Data extracts –
•••••

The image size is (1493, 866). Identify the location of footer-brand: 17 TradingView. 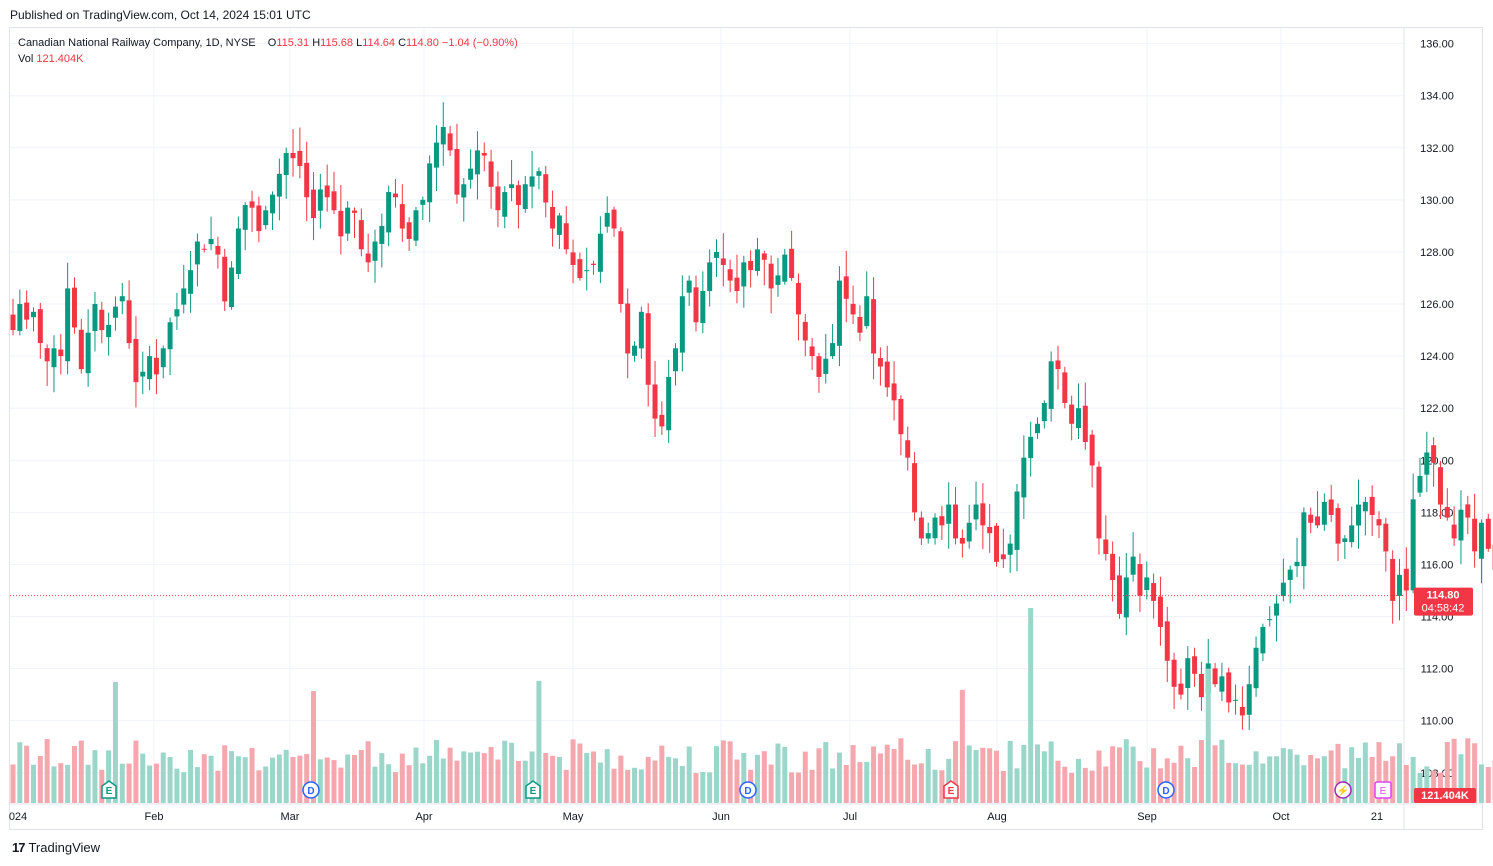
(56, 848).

•••••

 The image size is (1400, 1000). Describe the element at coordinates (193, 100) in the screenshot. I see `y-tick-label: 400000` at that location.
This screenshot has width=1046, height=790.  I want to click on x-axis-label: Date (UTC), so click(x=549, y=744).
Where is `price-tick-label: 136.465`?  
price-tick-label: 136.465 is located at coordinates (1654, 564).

•••••

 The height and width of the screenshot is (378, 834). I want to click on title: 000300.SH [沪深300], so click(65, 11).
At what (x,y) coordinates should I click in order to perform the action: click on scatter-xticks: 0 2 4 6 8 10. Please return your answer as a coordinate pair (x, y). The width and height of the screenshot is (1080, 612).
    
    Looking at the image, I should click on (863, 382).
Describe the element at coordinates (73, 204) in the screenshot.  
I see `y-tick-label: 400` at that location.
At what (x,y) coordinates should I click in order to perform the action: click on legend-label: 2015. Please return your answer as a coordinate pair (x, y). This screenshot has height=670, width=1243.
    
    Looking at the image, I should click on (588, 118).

•••••

What the task requires – Convert the data from the line containing "has height=670, width=1243." through the line containing "Looking at the image, I should click on (588, 118)." into a numbered list, leaving out any blank lines.

Output below –
1. At what (x,y) coordinates should I click in order to perform the action: click on legend-label: 2015. Please return your answer as a coordinate pair (x, y). This screenshot has height=670, width=1243.
2.     Looking at the image, I should click on (588, 118).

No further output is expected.